= Aboke abductions =

Kidnapping of female students in Uganda

The Aboke abductions were the kidnapping of 139 secondary school female students from St. Mary's College Secondary school by rebels of the Lord's Resistance Army (LRA) on 10 October 1996, in Aboke, Kole District (then part of Apac District), Uganda. The deputy head mistress of the college, Sister Rachele Fassera of Italy, pursued the rebels and successfully negotiated the release of 109 of the girls. The Aboke abductions and Fassera's dramatic actions drew international attention, unprecedented at that time, to the insurgency in northern Uganda. A book titled "Aboke Girls" was written by Els De Temmerman about the abductions and effects of the abductions.

Aboke Girls Memorial aka Aboke Girls Monument was constructed in remembrance of the 139 girls who were abducted and killed by the Lord's Resistance Army (LRA), others were forced to become soldiers, sex slaves, wives for the LRA soldiers. The monument is located near Lira District headquarters.

== Background ==

Kole District is located just south of Acholiland, the region of Uganda most affected by the insurgency

Following the rise to power in January 1986 of President Yoweri Museveni after the victory of his rebel National Resistance Army, the north of Uganda was wracked by conflict as first the rebel Uganda People's Democratic Army and then the chiliastic Holy Spirit Movement struggled against the new rulers. In January 1987, another rebel group, the LRA, was started by the spirit-medium Joseph Kony, eventually becoming the sole surviving rebel force.

Despite attempts by the government to destroy or co-opt the LRA, it remained a weak but threatening force in the northern bush. In early 1994, the character of the LRA changed after it began to be supplied by the government of Sudan. The rebels began to target civilians, mutilating those they thought to be government sympathisers and abducting children as child soldiers and sex slaves.

Most LRA activities at this time were concentrated within the three districts then comprising Acholiland: Gulu, Pader, and Kitgum. The violence, however, sometimes reached into Apac District, which bordered Gulu and Pader to the south. On 21 March 1989, the LRA carried out a raid on St. Mary's College Aboki Girls school, a Combonian school for girls mainly between the ages of 13 and 16. The rebels had abducted 10 schoolgirls and 33 seminarians and villagers, as well as killing others whom they had run across. In that incident, Fassera had tried to follow the rebels but had been forced to turn back after a battle erupted between the LRA force and a patrol of the government Uganda People's Defence Force (UPDF). Nine of the ten girls eventually escaped, while one was killed in a battle several years later. As a result, a UPDF unit was assigned to protect the college.

RECORDED INFORMATION →
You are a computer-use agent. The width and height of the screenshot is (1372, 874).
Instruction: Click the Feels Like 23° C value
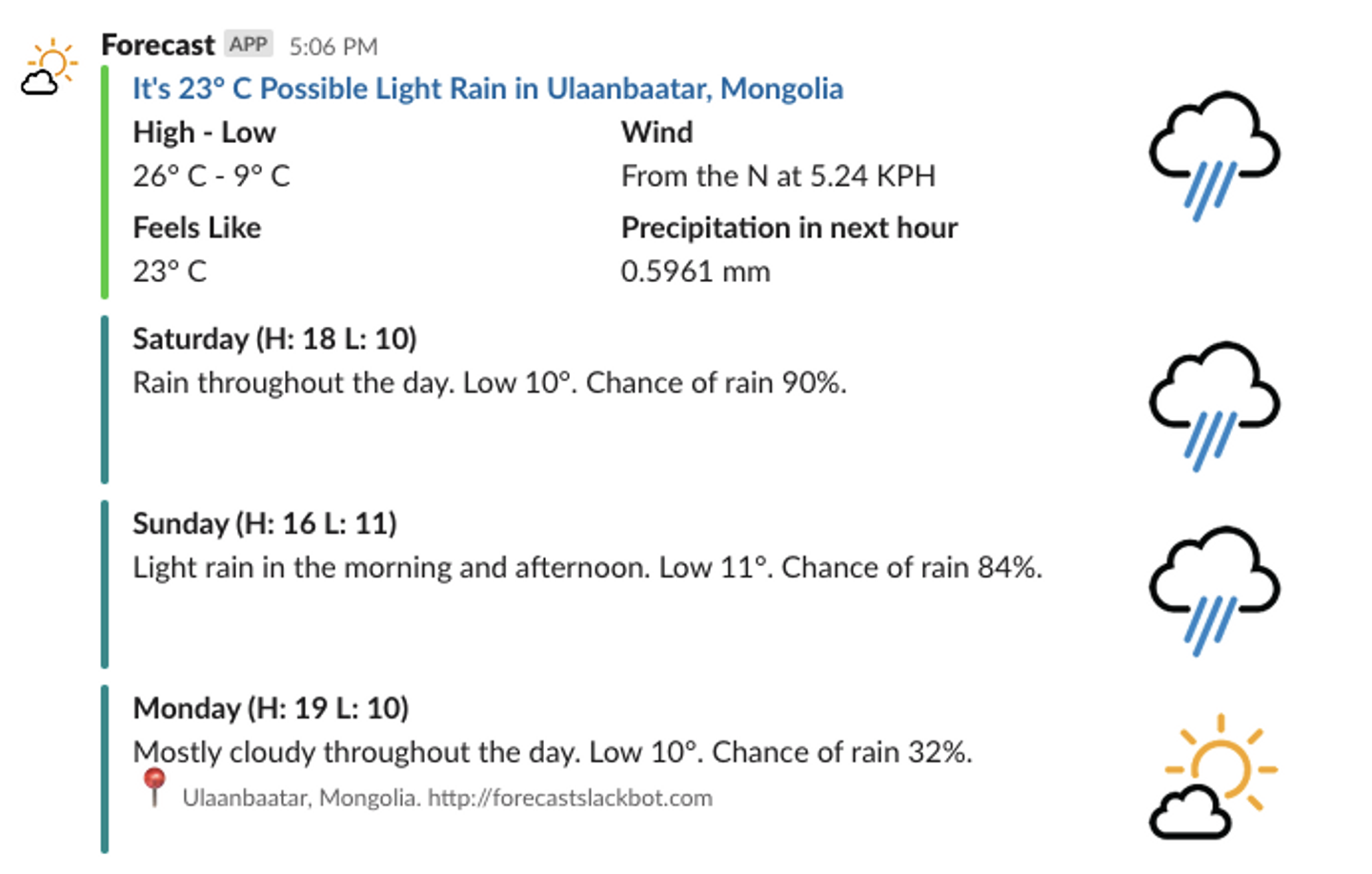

EXERCISES →
1 - In the Aboke abductions article, how many of the abducted girls did Sister Rachele Fassera get released through negotiation?
2 - Carry on the Aboke abductions article from its last sentence.

FINAL ANSWERS →
1 - She negotiated the release of 109 of the girls.

2 -
By 1996, the security situation had again worsened. The soldiers of the UPDF had been replaced by Local Defense Unit militia. Rumors began to circulate through the countryside that the LRA was beginning to look at St. Mary's College as a likely target again. Nevertheless, in September 1996, the LDU militia stated that they must move from the college 16 km away to the town of Ikeme. Sister Alba, the mother superior, sent Sister Rachele to negotiate with the LDU commanding officer, who agreed to set up a night patrol if a pickup ferried the soldiers to the college at night and back to Ikeme at dawn.

The LRA almost always attacked at night, so this was a key breakthrough. Nineteen soldiers were assigned to the protection of the college, but Alba, feeling that the military presence was insufficient to stop an attack, sent Fassera by bike to ask for 50 soldiers, stating that she would otherwise close the school. Fassera did not have a way to transport the soldiers she was requesting, and the LDU officer calmed her by saying that he would send word if there was any danger.

== Abductions ==
By 8:15 pm on 9 October 1996, Ugandan Independence Day, the expected soldiers had not yet arrived at the school. The three sisters held a meeting to decide on a plan of action. The option of moving the girls out of the school and dispersing them was discussed, but it was already dark and the possibility that LRA rebels would be waiting outside to attack deterred the sisters from this course. An hour later, the girls went to bed, although the mother superior stayed up until 11:30 pm to pray in the chapel. At 2:30 am, the night watchman at the college knocked on Sister Fassera's door stating: "Sister, the rebels are here."

Sister Fassera immediately woke Sister Alba and then moved out of the convent towards the front gate, which was actually a net, of the compound and spotted the rebels outside the gate. Thinking that the rebels had been slowed by the gate and that they may be able to evacuate the girls through the back gate, the nuns moved back towards the four dormitories, each of which had about 50 students. As they drew closer, however, they saw flashlights around the dormitories and realized that the LRA had already come through the back gate.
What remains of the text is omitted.